During those early times, nature pretty much called the shots. Humans adapted to the natural world we encountered and the natural world that controlled us was also a spiritual world. Then, sometime around 12,000 years ago we began to get aspects of the natural world to adapt to us through agriculture and villages. And, at the same time, we began to live along a narrower band in the spectrum of consciousness.
As the millennia passed, the balance progressively shifted until now we have the ability to transform the entire ecology of the Earth pretty completely. And we are transforming it pell-mell. A large number of the adaptations we are forcing on the Earth are turning out not to be so good.
At the same time many of us have narrowed our natural/spiritual participation to the extent that we don’t really experience and empathize with the life of the natural world, let alone its spiritual dimension.
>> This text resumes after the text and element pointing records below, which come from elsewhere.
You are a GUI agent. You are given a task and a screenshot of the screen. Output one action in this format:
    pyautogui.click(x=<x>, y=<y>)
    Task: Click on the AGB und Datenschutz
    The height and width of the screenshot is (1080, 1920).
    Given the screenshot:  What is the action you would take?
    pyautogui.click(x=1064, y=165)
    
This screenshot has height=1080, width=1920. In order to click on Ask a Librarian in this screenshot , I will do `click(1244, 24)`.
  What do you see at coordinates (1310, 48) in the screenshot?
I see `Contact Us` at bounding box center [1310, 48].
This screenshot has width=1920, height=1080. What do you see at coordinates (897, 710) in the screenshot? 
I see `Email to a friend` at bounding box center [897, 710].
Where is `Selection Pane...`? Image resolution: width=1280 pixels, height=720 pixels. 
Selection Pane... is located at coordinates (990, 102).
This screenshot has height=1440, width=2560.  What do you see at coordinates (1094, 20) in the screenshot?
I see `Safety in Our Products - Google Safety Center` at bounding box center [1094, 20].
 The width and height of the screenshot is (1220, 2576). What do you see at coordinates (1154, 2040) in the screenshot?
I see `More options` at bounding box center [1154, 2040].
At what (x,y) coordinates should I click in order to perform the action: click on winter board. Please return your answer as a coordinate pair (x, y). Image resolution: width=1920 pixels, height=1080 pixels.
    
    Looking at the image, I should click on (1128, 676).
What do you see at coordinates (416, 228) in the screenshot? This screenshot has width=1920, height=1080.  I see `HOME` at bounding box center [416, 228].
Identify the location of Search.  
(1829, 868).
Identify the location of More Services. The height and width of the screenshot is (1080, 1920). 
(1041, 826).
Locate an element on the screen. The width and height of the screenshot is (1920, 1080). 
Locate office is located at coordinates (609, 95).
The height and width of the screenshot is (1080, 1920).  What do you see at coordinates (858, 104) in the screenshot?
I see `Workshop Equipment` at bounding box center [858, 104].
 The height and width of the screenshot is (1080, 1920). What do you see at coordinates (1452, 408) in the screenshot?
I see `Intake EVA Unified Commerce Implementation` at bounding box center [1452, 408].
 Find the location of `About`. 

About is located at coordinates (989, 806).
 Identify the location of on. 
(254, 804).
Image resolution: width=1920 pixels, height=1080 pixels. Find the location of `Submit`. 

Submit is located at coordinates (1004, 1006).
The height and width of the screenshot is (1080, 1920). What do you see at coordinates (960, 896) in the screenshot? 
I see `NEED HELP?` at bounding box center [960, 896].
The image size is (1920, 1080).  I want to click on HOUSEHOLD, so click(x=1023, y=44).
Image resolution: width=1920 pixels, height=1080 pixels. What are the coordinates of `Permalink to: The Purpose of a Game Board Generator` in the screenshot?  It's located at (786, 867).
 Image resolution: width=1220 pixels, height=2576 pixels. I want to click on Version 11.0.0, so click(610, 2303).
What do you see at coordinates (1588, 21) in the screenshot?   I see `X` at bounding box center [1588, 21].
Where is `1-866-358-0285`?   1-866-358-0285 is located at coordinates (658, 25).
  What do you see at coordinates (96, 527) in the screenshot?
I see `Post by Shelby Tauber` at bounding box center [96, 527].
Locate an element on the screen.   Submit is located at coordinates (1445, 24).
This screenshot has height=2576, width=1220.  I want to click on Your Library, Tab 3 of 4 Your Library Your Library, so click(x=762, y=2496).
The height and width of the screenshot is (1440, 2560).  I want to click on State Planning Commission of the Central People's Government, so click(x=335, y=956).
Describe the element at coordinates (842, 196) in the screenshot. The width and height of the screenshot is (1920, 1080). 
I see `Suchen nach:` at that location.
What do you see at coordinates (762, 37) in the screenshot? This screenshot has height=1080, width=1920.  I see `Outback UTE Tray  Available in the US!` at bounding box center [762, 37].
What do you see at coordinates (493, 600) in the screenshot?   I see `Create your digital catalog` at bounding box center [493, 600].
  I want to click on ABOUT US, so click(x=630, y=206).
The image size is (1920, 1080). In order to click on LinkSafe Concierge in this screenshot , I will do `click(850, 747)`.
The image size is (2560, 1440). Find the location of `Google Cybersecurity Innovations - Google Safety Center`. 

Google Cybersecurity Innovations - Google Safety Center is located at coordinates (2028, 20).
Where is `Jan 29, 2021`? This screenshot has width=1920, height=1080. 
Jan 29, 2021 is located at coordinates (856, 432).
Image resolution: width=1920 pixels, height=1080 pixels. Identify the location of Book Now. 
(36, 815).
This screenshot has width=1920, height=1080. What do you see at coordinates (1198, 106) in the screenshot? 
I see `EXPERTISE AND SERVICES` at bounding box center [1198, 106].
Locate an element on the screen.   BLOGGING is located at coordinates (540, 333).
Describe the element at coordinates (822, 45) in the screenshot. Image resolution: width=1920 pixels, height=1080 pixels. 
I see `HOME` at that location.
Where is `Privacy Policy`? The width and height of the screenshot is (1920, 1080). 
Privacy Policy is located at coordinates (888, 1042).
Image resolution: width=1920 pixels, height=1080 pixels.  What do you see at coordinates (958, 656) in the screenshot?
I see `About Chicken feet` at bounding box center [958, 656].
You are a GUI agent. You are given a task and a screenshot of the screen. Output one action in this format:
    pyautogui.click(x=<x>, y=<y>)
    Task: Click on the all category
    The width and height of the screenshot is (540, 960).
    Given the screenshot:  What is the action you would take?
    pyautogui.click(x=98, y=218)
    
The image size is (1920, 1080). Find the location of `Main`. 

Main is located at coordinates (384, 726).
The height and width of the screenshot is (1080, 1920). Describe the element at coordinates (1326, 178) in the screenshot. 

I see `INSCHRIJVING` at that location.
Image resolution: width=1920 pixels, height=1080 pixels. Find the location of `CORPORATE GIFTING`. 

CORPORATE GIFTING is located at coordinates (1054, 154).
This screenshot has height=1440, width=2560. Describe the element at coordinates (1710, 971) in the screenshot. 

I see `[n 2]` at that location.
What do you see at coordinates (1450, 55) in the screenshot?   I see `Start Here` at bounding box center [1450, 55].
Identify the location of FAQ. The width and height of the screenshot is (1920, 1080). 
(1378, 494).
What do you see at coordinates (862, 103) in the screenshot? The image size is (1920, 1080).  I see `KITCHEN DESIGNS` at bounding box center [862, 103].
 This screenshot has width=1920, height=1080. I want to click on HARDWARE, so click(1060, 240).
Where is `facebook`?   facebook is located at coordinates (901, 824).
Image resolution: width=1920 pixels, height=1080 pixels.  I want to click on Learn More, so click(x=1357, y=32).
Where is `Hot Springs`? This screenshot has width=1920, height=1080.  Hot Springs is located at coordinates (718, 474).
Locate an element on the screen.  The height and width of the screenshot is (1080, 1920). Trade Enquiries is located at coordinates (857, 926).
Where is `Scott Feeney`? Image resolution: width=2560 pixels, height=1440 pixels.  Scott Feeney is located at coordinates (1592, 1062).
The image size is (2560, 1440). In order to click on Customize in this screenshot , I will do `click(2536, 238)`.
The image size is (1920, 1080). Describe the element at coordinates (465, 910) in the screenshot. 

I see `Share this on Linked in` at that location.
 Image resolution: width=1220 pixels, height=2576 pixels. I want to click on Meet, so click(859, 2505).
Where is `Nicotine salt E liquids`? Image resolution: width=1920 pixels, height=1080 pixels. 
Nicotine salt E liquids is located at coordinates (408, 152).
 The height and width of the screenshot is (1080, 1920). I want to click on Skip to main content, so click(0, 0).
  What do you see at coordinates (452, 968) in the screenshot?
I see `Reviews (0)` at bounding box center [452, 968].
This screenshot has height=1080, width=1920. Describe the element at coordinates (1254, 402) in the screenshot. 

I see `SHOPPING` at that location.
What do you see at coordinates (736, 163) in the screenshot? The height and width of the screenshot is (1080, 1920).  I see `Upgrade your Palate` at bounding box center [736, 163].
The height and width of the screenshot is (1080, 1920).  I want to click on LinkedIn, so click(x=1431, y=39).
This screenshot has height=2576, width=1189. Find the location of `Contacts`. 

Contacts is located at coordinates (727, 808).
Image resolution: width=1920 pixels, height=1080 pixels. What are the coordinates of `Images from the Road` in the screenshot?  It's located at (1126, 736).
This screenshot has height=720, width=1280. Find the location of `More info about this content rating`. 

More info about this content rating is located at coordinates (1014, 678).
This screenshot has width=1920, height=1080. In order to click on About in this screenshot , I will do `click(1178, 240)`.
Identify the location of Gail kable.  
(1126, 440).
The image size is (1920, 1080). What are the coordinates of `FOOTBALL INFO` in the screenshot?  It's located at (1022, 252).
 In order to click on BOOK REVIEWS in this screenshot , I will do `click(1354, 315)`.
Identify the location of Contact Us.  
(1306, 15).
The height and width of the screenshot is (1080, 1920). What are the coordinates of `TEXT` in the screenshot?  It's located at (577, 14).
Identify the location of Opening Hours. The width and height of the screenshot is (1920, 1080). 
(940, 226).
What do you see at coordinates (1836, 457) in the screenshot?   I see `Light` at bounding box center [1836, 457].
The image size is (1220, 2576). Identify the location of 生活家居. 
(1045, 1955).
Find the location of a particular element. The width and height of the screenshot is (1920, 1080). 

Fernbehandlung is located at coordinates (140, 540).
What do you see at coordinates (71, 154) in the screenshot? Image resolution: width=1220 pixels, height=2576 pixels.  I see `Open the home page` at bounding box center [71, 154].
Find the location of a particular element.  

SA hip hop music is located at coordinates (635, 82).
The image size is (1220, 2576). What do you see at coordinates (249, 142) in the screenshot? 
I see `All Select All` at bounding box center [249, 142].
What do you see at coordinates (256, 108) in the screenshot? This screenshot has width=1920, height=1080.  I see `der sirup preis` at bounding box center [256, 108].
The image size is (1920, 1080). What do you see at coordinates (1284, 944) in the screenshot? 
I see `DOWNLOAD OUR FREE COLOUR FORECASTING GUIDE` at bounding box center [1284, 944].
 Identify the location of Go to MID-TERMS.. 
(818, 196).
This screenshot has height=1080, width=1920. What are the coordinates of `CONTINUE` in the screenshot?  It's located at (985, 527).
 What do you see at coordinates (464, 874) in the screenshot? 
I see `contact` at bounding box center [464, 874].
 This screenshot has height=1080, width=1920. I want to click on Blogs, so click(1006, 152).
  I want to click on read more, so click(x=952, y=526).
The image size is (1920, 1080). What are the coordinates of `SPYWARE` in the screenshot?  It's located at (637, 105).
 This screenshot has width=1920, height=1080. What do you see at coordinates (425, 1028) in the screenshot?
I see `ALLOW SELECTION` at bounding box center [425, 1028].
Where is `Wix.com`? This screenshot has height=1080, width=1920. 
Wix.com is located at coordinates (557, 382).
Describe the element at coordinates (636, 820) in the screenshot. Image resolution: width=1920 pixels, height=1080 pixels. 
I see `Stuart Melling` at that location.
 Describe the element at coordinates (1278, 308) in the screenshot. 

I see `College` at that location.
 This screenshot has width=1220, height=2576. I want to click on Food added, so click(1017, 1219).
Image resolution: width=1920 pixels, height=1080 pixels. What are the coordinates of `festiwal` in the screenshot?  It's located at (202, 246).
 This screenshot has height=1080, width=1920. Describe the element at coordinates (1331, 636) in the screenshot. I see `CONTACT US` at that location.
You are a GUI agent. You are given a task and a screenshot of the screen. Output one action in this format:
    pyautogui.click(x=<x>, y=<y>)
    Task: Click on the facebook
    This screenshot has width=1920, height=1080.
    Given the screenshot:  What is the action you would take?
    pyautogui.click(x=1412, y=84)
This narrowing of consciousness shuts out much of (most of) (maybe all of) our empathy with the suffering we are causing with our highly inadequate economic, social, cultural, and military systems.
In the end, of course, the natural world is still much more powerful than we are. If we try to make it adapt to us in the wrong ways, these actions will just backfire and extreme weather— blizzards and droughts and hurricanes—and/or extreme pollution, and/or pandemics, and/or all the other types of extremes will just take us out and we will become one of the little also-ran species that failed our challenge to find a way to create a magnificent planetary/species ecology as an end in itself and as a foundation for continued joint evolution and exploration.
Expanding our participation in the spectrum of consciousness—giving us the ability to empathize with other people and the natural world as well as the capability to learn from the world of the spirit—may very well be essential for us to find a way to live at peace with ourselves, each other, and the Earth.